(Halifax) Des voix se sont élevées pour que le gouvernement fédéral précise ce qui constitue une pêche légale et des centaines de manifestants ont exprimé leur solidarité avec des pêcheurs autochtones, dimanche, après qu’un conflit sur leurs droits eut dégénéré en Nouvelle-Écosse.

Après des affrontements violents survenus dans le sud-ouest de la province, la semaine dernière, un bâtiment où des Mi’kmaq entreposaient leurs prises de homard a été réduit en cendres, tôt samedi.

Ces attaques ont été vivement condamnées et le porte-parole du NPD en matière de pêches a demandé la tenue d’un débat d’urgence à la Chambre des communes lundi.

L’escalade de tensions a aussi poussé des centaines de personnes à se rassembler à Halifax, devant l’hôtel de ville, pour afficher leur soutien aux pêcheurs mi’kmaq.

Devant une bannière sur laquelle on pouvait lire « Respectez les traités, protégez le sacré », plusieurs militants ont pris la parole pour dénoncer la récente flambée de violence.

« Je suis terrifiée », a admis Eleanor Michael, de la première nation de Sipekne’katik, en s’adressant à la foule.

Le premier ministre de la Nouvelle-Écosse s’est tourné vers les réseaux sociaux pour exhorter Ottawa à définir ce qui constitue une pêche légale en vue d’assurer une « subsistance convenable ».

PHOTO JOHN MORRIS, REUTERS

Stephen McNeil a écrit sur Twitter que le ministère fédéral des Pêches doit d’abord trancher la question pour que la province puisse encadrer la vente de produits de la mer.

Les autorités provinciales et fédérales collaborent pour désigner un facilitateur et résoudre ce conflit par un « dialogue dans le respect », a-t-il ajouté.

M. McNeil y est allé de cette déclaration après qu’un entrepôt eut été la cible d’un incendie suspect à Pubnico-Ouest, tôt samedi. Des prises de homard de pêcheurs mi’kmaq sont ainsi parties en fumée.

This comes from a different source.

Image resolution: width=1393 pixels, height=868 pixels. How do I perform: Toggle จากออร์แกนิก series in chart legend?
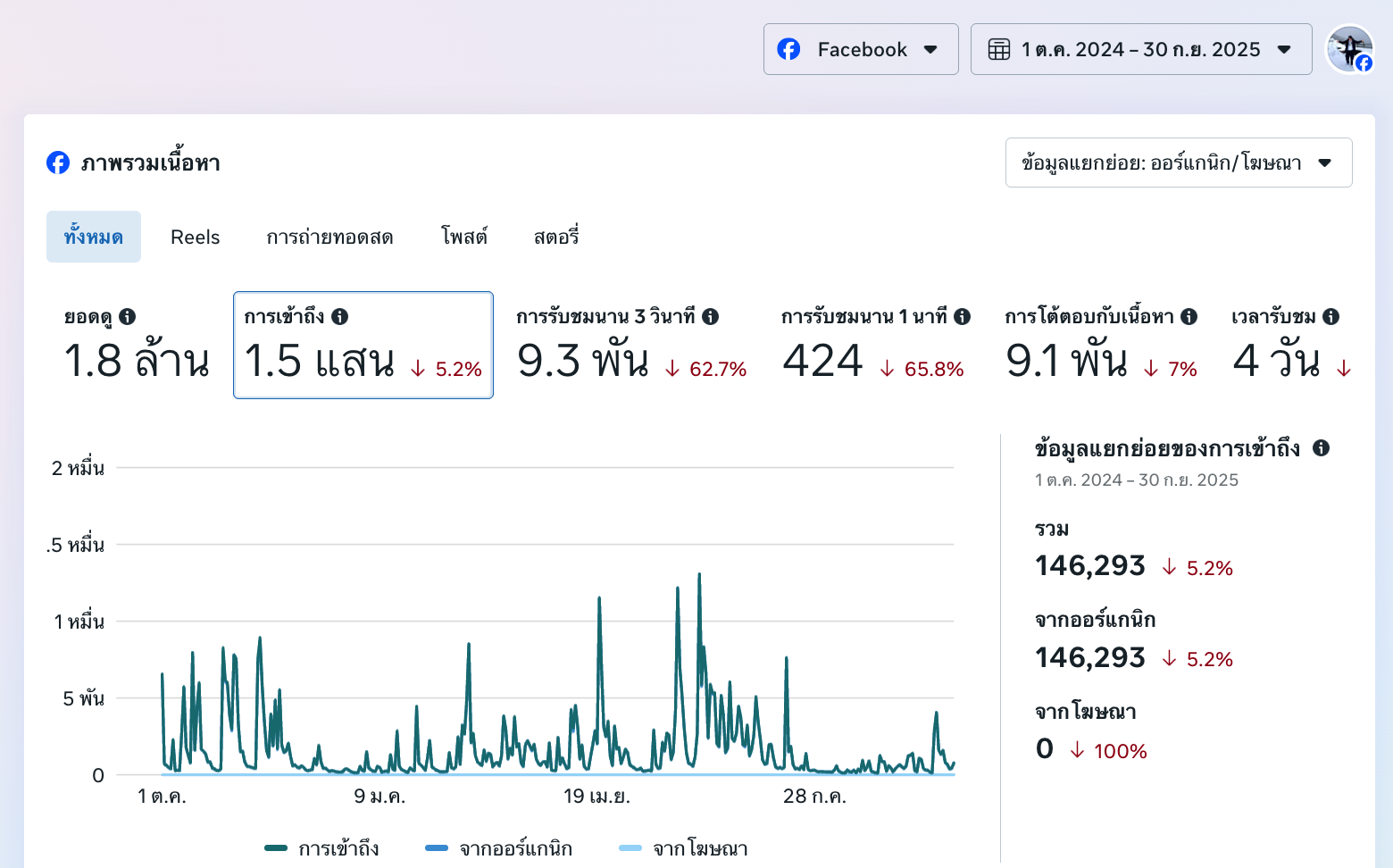click(x=499, y=848)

Quelques jours plus tôt, deux affrontements impliquant des centaines de personnes ont éclaté devant des installations utilisées par les pêcheurs autochtones.

La Gendarmerie royale du Canada (GRC) a procédé à deux arrestations, l’une pour voie de fait contre un chef autochtone et l’autre pour l’incendie criminel d’un véhicule.

Un homme qui lutte toujours pour sa vie à l’hôpital est considéré comme une personne d’intérêt dans le cadre de l’enquête sur l’entrepôt de homard incendié tôt samedi.

Le premier ministre Justin Trudeau s’est dit « atterré par les actes de violence, d’intimidation et de destruction qui ont lieu en Nouvelle-Écosse ».

« Les auteurs devront répondre de leurs actes », a-t-il écrit sur Twitter, en disant avoir pour objectif « d’assurer la sécurité de tous ».

En réponse aux tensions grandissantes, le ministre fédéral de la Sécurité publique, Bill Blair, a accepté une demande du procureur général de la province pour renforcer la présence de la GRC.

Le chef Mike Sack de la première nation de Sipekne’katik a salué les ressources policières supplémentaires, mais croit que ces renforts auraient dû être déployés plus tôt pour éviter toute « la destruction, les comportements racistes, le harcèlement et l’intimidation ».

Il s’est néanmoins réjoui du fait que les policiers fédéraux profiteront de renforts « en ces temps extrêmement bouleversants pour nous tous ».

Des pêcheurs non autochtones sont frustrés par la pêche au homard « autoréglementée » lancée en dehors de la saison prévue par la réglementation fédérale, qui doit débuter vers la fin du mois de novembre.

La Cour suprême du Canada a statué en 1999 que les peuples mik’maq et malécite du Canada atlantique et du Québec ont le droit de pêcher où et quand ils le souhaitent, en vertu de traités signés par la Couronne au 18e siècle, dans le but d’assurer un « moyen de subsistance convenable ».

Plusieurs détracteurs non autochtones citent une clarification publiée quatre mois après l’arrêt selon laquelle les droits issus de ces traités sont tout de même assujettis aux règles fédérales.

Des pêcheurs commerciaux se sont dits préoccupés par l’impact sur les stocks de homard.

Les saisons de pêche sont toutefois fixées en fonction de considérations commerciales, objecte-t-on, et les activités à petite échelle des Autochtones ne nuisent pas à la population de crustacés.

Le conflit s’est envenimé à un point où le dirigeant de l’Union des pêcheurs des Maritimes a quitté son poste, par crainte pour la sécurité de sa famille.